Allow me take you back to a few years before Jimmy Carter. To 1973 . . .
>The year begins with the U.S. Supreme Court handing down it’s infamous Roe v. Wade decision–ripping from the individual state legislatures the ability to regulate the delicate, divisive issue of abortion. It will set off decades of polarizing debate–what will later come to be known as “the war within the states.”
>Cold War tensions with the Soviet Union are as high as at any time since the Cuban Missile Crisis. The U.S. is locked in a global chess match with the Soviets. And losing.
It isn’t just that the Soviets have thousands of nuclear missiles–on land sea and air–most pre-targeted on every major U.S. city. On every continent, dominoes are falling to communism as Soviet client states and marxist insurgencies emerged in strategic places–including in our own front yard of Central America.
Many are predicting the ultimate triumph of global communism and believe that the West has entered its twilight period.
>The “ecology” movement–birthed out of the chaotic cultural upheavals of the 60s is pointing out scarcity and environmental devastation everywhere. Just a few years earlier, the Cuyahoga River in Ohio had become so polluted that it actually caught fire.
We seem to be running out of everything–especially energy. Especially one particular form of energy:
>The economy is in freefall. OPEC cuts oil supplies and the price of oil doubles overnight. Inflation and interest rates are rising at a dizzying rate and people are getting panicky.
>The Watergate scandal has the government paralyzed even though the nation is facing an overwhelming number of crises–domestic and international. A Constitutional crisis ensues. The President of the United States will ultimately be forced to resign the following February.
>The Irish Republican Army launches a long, deadly campaign of terrorist bombings in the UK.
>In October, an open shooting war breaks out when Israel’s Arab neighbors launch a surprise attack on the Jewish holy day of Yom Kippur. The Soviets are backing the Arabs. The U.S. is supporting Israel. And the two superpowers come perilously close to war themselves.
>The previous year the Olympics in Munich had been desecrated by the murder of 11 Israeli athletes by a PLO terrorist squad.

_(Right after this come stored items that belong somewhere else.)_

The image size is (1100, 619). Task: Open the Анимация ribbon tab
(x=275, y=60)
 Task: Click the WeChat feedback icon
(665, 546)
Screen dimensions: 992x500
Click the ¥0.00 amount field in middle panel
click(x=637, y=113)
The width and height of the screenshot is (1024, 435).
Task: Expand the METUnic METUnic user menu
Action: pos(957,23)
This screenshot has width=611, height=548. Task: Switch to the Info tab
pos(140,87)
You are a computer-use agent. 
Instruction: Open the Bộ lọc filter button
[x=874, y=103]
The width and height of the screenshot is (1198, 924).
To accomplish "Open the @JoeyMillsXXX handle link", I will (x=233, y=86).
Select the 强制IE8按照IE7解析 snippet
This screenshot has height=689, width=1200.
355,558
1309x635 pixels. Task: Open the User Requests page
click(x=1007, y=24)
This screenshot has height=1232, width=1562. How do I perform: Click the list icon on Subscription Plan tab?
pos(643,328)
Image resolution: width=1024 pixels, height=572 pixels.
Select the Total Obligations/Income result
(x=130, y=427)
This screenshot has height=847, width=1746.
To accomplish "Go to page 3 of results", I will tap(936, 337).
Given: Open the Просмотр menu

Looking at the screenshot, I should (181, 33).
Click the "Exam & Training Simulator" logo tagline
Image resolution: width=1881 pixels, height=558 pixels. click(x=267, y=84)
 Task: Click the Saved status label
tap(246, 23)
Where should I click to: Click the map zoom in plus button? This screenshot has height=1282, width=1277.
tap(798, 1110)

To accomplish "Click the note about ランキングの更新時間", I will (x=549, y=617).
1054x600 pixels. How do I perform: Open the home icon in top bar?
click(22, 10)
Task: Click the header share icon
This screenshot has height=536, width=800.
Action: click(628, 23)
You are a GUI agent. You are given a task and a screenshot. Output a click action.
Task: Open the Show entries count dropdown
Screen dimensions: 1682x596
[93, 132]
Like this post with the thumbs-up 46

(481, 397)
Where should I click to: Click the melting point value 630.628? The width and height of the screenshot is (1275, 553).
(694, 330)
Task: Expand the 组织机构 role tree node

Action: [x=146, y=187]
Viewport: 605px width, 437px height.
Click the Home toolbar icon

> Seemingly every other week either the French and the Soviets are testing a nuclear device. Each test reminds everyone that a nuclear holocaust is hair-trigger pull away at all times.
>A strange new flu epidemic sweeps the world. They name it Hong Kong Flu. In a few years Swine Flu will also emerge.
For the average American in 1973, it seems the madness and cultural decay that began in the late 60s is only accelerating. The nation has lost it’s way. Our enemies are too strong. Our leaders aren’t up to the task. Events are overtaking us on every side.
Understandably, many Americans look around in fear and dismay. It is 1973 and it looks like times will never be good again.
Yes, we’ve seen this before.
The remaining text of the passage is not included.